しかし、今回は、いつもと少し様子が違うように思います。なぜなら、腰の痛みがなかなか引かないのです。いつもなら、痛んでも、数日で収まるのですが、今回は先に記したように、随分と長引いています。特に今回は、座っていると、その痛みがひどくなるのです。逆に立っていると、痛みが和らぎます。こういう経験は、かつてなかったことでした。

私も、もう若くはないので、身体の色々なところへ、ガタが出てきてもおかしくはありません。腰痛といっても、外科的な要因だけで起こるのではなく、内科的な疾患によってもまた、腰痛は起こるということを聞いたことがあります。痛みも、いつものものとは違うことがあり、もしかしたら、別の箇所に問題があるのかもしれません。それで、心配になり、今回は、医師の診断を受けることにしました。

とはいっても、私、ドイツ生活は4年目を迎えますが、幸か不幸か、ドイツで医者にかかるのは、今回が初めての経験です(歯科医は経験有り)。したがって、どのようにしたら、医者にかかれるのかということすら、私はほとんど知りません。「ドイツでは、病気かなと思ったら、“病院”には行かず、まずはHausarzt(ホーム・ドクター)へ行く。その際には、予約(Termin)が必要。」ということが、私の知っていた唯一の知識です。

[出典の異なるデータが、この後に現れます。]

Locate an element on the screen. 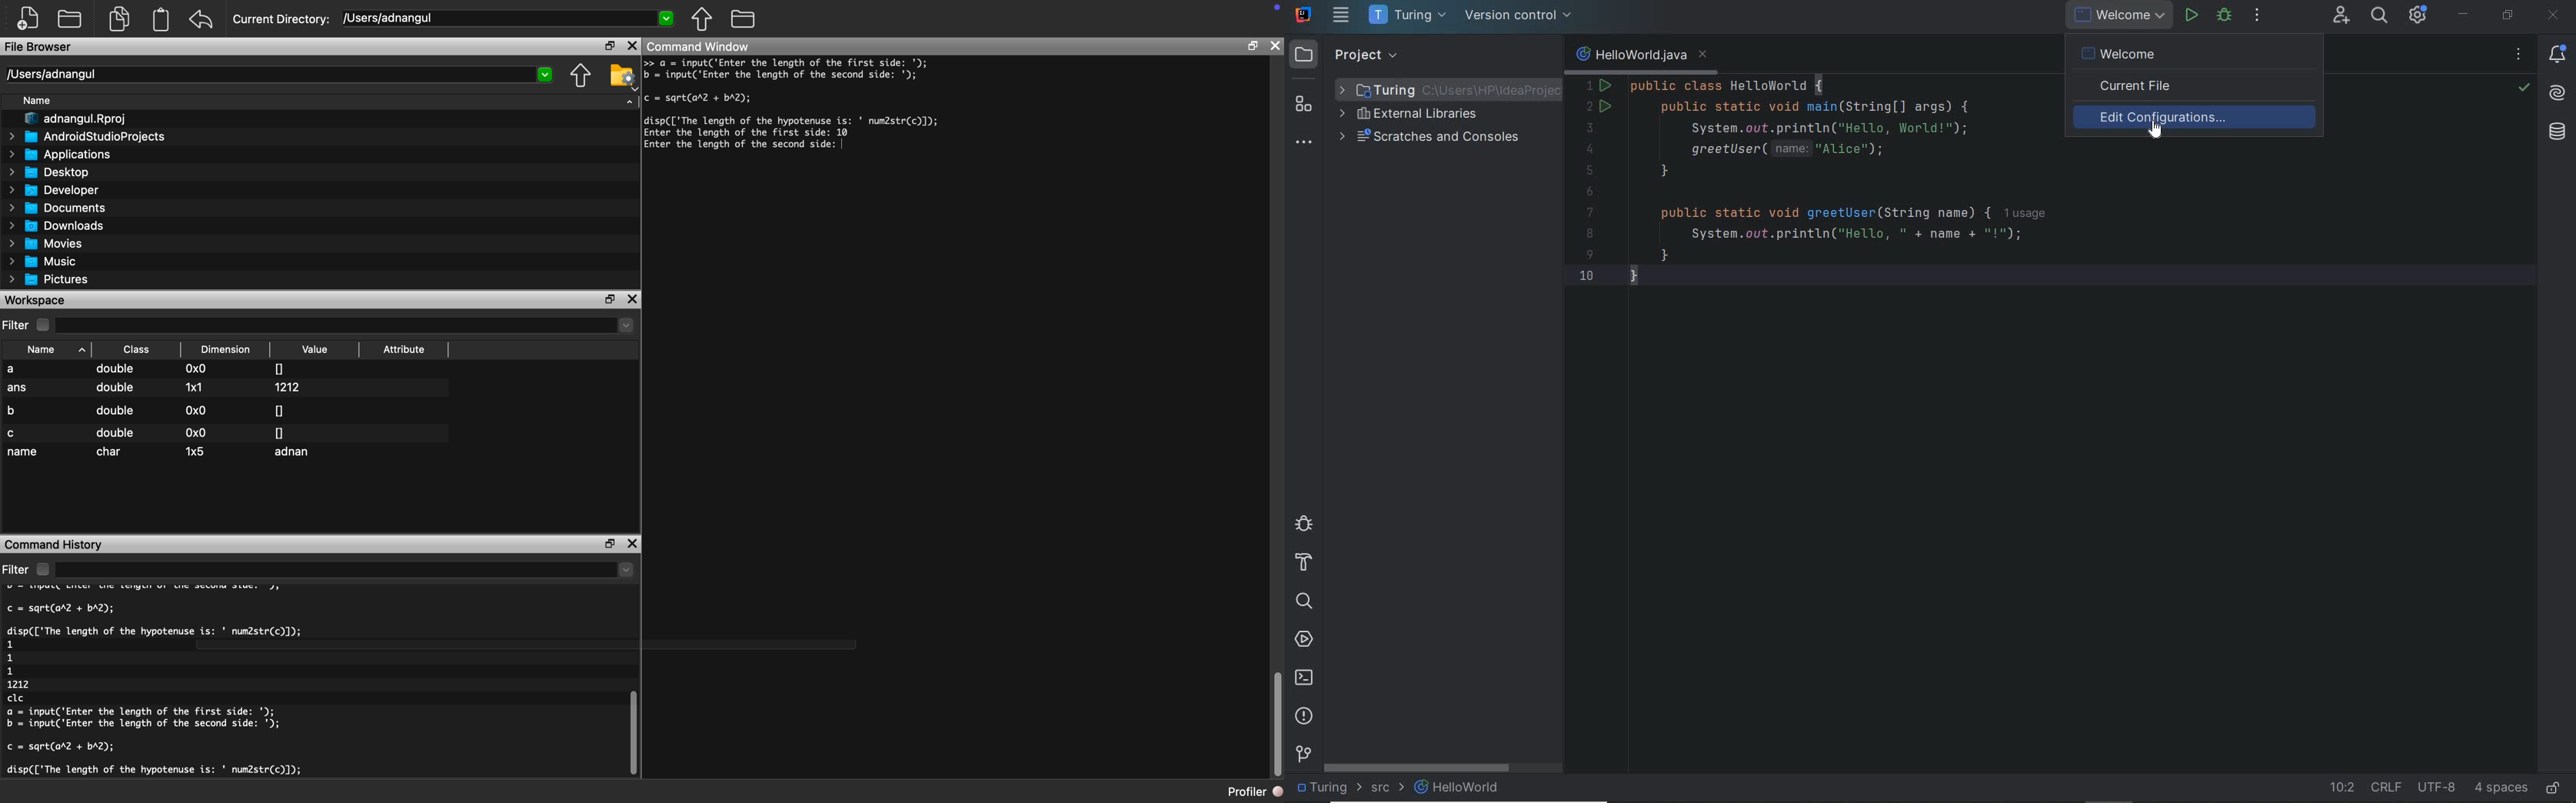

この知識については、ドイツ語を習ったときに、日本とドイツの医療システムの違いとして勉強しました。「ドイツで病気になったときに、“病院”へは行かない。」というのは、日本人にとって、少し変に思われるでしょう。また、「じゃあ、病気の際は、いったいどこへいくのか。」ということになると思います。私も最初、このことを聞いたときには、そう思いました。しかし、それについては、説明を聞いたら、すぐに納得出来ることでした。

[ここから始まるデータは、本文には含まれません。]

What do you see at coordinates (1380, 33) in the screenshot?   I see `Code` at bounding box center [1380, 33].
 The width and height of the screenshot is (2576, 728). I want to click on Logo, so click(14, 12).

ドイツ語の辞書で、「病院」という単語を調べると、KrankenhausとかKlinikといった単語に出くわすでしょう。これを使って、「私は病院へ行きます。」という意味である、「Ich gehe zum Krankenhaus.」というドイツ語文を作ることが出来ます。しかし、これをそのままドイツ人に伝えると、日本人が考えるものとは、少し違った意味に、受け取られることがあると習いました。

例えば、私たち日本人は、病気になると、“病院”へ行きますが、そのときの「病院へ行く。」の意味は、たいていの場合、「ちょっと診察してもらいに」といった感じではないでしょうか。しかしながら、そのつもりで、「Ich gehe zum Krankenhaus.」などと言うと、ドイツ人にとっては、「あなたの病気は、そんなにひどいものなの?大丈夫?」といった、大げさな感じに、受け取られかねないということを教わります。

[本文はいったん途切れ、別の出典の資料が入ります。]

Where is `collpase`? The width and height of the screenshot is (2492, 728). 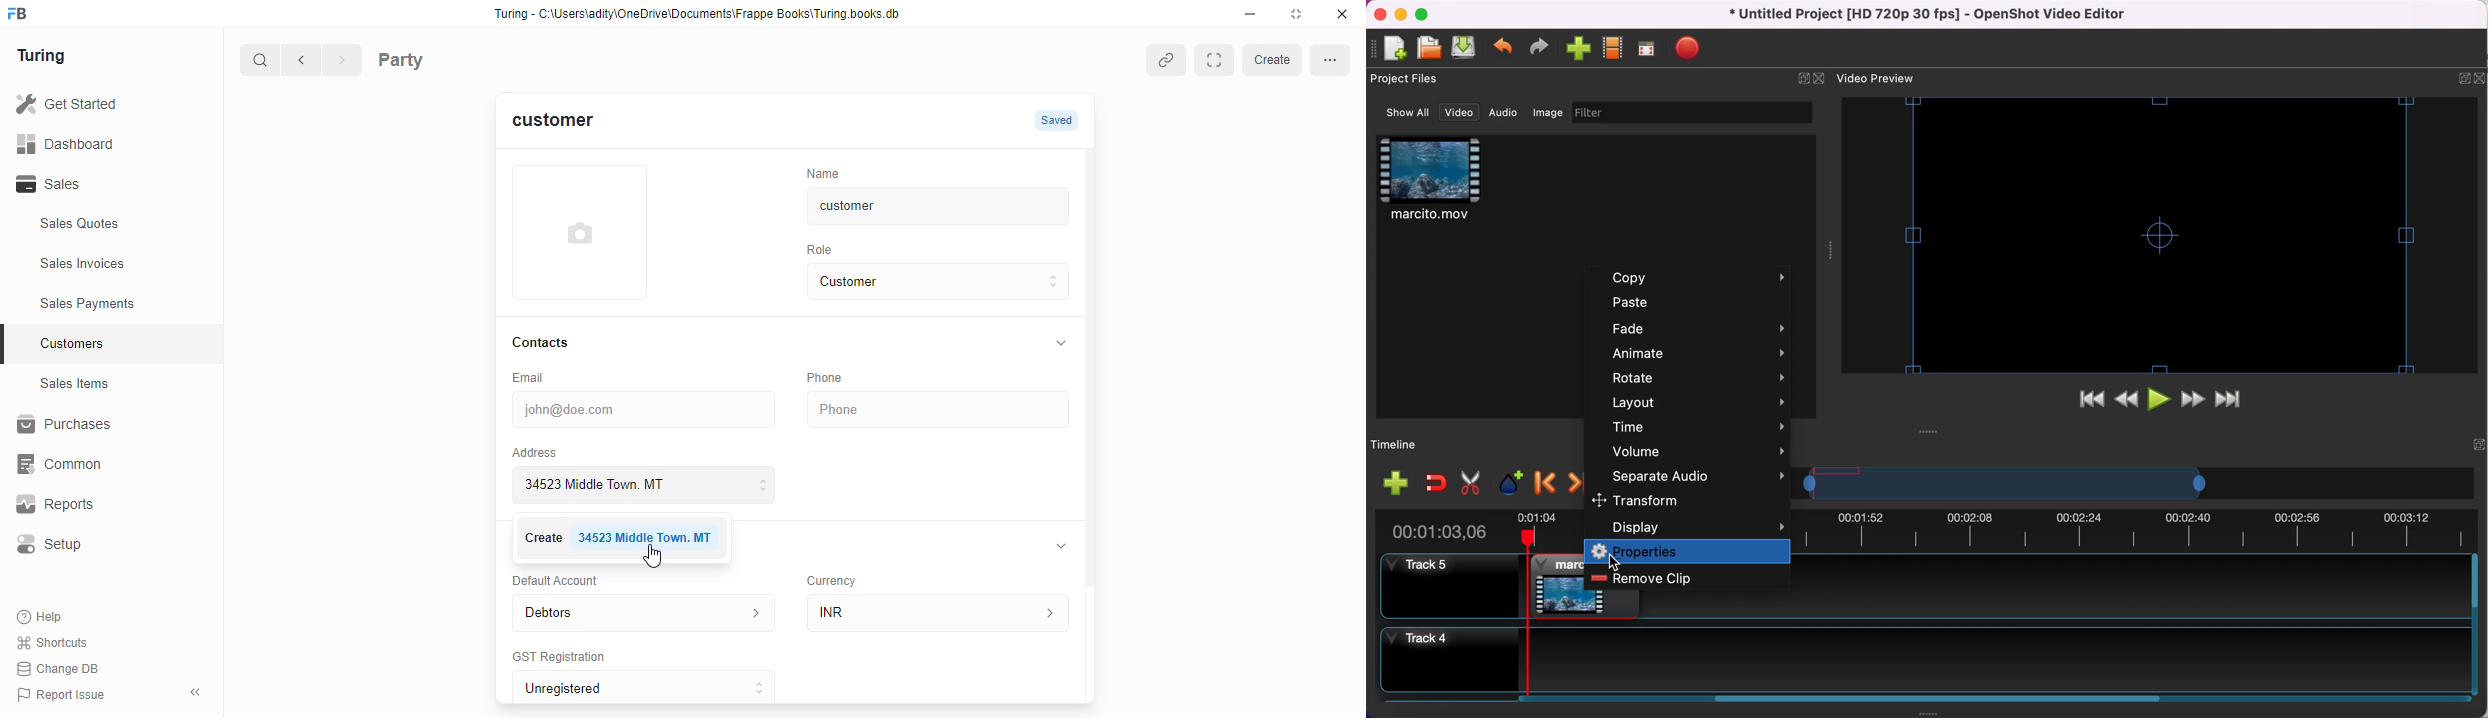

というのも、ドイツ語で“病院”を意味する単語が示す施設である、KrankenhausやKlinik(大抵は大学病院/Universitätsklinikumのこと)という場所には、本来は、大規模な検査を必要とするときや、入院加療を必要とする病気の際にしか、行かないらしいのです。したがって、「Ich gehe zum Krankenhaus.」という言葉の言外には、「病気の程度がひどい。」とか「入院します。」ぐらいのニュアンスがあるとのこと。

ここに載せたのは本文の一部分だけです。